Comments, Characters, Entities, Notations

XML, Part 4

Version 1.21

Comments

<!-- This is an XML comment.
     Use comments in XML as you would in any programming language:
     to make something clearer, or to "comment out" something.
-->

XML Processors

Remember that an XML application is a language which is in the XML framework. Examples of XML applications include SVG, XHTML, MathML. But the author sometimes uses the term to mean an application program which uses XML—such as Inkscape, a web browser visiting an XHTML page, or an equation editor. Such a program is technically called an XML processor, and I will use that term in these notes.

Character Data

We need to consider separately:

  1. Character encodings
  2. Ways to "input" special characters
  3. Unparsed character data (CDATA sections)

Character Encodings

The XML declaration may declare a character encoding. The default encoding is UTF-8, which is a way of encoding the Unicode character set:

<?xml version="1.0" encoding="UTF-8"?>

The text mentions (p. 73) UTF-16 as another option, but erroneously implies that it supports more characters. UTF-8 and UTF-16 both support the same character set. I believe other encodings can also be declared, though the text states that "XML applications" (meaning XML processors) are not required to support other encodings.

Special Characters

You know—those unusual characters that you might not have a key for, on your computer keyboard, like ← (leftwards arrow, U+2190), € (Euro sign, U+20AC), Я (Cyrillic capital letter Ya, U+042F), ✓ (Check mark, U+2713), and 🁊 (Domino tile horizontal-03-04, U+1F04A).2

If your XML document has a Unicode encoding, you can probably find a way of inputing the character:

And if you have the right fonts installed, you will see the character as intended, so that will be much easier to read.

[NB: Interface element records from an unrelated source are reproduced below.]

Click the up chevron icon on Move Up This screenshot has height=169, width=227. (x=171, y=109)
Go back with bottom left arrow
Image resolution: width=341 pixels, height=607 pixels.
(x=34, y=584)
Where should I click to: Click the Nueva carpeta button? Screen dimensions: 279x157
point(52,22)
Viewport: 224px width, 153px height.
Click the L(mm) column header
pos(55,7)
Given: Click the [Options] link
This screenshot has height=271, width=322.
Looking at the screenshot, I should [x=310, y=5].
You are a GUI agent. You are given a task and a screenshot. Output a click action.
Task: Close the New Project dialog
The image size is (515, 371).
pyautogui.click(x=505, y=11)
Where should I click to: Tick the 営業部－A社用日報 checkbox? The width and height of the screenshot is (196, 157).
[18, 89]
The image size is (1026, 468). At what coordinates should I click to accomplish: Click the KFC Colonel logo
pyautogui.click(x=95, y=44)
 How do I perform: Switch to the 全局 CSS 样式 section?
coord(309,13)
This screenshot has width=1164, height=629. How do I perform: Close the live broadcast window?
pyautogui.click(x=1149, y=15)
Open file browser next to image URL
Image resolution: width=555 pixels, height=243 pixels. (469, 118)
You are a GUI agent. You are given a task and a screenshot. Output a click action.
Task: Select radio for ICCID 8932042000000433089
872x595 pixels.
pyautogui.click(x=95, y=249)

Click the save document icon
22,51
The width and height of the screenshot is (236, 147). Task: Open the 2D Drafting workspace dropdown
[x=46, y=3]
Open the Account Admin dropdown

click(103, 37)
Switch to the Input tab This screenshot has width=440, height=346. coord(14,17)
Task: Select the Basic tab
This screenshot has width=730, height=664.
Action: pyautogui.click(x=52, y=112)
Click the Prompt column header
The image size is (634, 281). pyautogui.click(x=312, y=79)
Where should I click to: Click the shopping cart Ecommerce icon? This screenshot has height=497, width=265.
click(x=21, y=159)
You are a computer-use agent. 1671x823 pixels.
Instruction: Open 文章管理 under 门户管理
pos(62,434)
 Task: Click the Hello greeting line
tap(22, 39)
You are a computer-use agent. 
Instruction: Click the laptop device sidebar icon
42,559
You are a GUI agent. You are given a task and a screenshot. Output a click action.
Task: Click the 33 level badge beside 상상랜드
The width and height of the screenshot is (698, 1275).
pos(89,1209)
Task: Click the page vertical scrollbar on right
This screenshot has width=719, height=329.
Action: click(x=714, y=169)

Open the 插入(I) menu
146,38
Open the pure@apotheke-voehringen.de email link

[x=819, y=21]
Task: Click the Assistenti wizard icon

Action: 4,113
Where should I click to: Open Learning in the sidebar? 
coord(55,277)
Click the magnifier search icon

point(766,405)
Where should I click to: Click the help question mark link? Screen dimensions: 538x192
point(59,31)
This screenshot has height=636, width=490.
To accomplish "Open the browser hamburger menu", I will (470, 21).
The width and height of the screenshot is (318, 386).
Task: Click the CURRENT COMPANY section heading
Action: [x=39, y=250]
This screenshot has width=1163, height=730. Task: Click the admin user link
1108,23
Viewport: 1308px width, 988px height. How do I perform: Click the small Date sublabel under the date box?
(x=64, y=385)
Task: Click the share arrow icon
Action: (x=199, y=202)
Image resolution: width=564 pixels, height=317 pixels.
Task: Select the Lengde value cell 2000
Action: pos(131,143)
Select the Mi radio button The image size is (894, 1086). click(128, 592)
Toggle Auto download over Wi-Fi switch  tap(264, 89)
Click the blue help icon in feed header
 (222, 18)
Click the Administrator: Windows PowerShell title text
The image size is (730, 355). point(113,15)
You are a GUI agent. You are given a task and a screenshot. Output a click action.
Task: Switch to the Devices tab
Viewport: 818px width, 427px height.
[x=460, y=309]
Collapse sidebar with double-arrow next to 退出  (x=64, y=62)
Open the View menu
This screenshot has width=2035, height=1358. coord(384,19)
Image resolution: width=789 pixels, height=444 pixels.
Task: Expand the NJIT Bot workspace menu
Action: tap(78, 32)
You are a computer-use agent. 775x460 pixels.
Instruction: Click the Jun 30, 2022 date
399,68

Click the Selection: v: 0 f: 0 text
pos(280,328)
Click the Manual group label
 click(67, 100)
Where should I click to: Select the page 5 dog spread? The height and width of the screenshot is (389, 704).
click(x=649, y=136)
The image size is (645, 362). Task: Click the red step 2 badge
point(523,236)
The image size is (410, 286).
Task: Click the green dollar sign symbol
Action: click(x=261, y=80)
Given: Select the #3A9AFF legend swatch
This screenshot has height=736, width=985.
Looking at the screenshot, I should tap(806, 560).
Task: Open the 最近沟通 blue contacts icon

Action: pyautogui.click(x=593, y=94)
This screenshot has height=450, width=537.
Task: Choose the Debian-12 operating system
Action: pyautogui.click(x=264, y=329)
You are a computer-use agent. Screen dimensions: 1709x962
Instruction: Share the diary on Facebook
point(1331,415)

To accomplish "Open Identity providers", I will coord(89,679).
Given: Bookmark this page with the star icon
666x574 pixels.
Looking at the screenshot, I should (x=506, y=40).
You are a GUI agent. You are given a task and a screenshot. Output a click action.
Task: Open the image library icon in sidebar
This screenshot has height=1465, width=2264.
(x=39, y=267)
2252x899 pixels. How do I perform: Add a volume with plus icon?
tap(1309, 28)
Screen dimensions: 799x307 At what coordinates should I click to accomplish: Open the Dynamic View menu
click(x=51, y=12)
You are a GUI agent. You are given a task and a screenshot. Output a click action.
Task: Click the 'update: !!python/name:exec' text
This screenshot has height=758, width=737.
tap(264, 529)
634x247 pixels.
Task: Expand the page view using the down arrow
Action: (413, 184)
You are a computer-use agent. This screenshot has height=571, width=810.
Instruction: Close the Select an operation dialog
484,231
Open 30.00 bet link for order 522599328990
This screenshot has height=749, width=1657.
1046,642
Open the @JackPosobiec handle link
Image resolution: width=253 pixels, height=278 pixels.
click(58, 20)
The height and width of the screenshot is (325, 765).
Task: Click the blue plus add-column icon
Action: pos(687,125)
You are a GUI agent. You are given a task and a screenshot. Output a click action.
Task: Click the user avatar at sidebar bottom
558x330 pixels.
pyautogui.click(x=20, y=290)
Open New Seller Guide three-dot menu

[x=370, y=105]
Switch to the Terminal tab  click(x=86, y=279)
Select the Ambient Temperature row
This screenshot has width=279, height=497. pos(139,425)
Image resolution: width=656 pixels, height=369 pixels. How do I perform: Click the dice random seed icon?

Otherwise, you can use an XML character reference such as

This can make your XML source code ugly and unintelligible, so you may want to define an entity to make it look better and make more sense.

CDATA Sections

Remember that in XML there can be parsed character data (#PCDATA in a DTD) and unparsed character data. The word parsed means that an XML processor treats parsed character data as follows:

  1. Certain characters, including < and &, have special significance
  2. Extra whitespace is suppressed.

In unparsed character data, therefore, no characters have special significance, and extra whitespace is left as it is.

The purpose of a CDATA section is to contain unparsed character data. You begin a CDATA section with

<![[CDATA[

and you end it with

]]>

For example:

<![[CDATA[
   Every n < 10 is better than any y > 0,
   & I can tell you that Pete is     well, he got lost
   in    s        
             p
                  a
                         c
                              e
]]>

It looks bizarre, but it works.

I rarely, or perhaps never, have felt the need to use a CDATA section, but your needs may vary.

Entities

Entity is a philosophical word that means an existing thing. When computer scientists use philosophical words, there's sure to be trouble!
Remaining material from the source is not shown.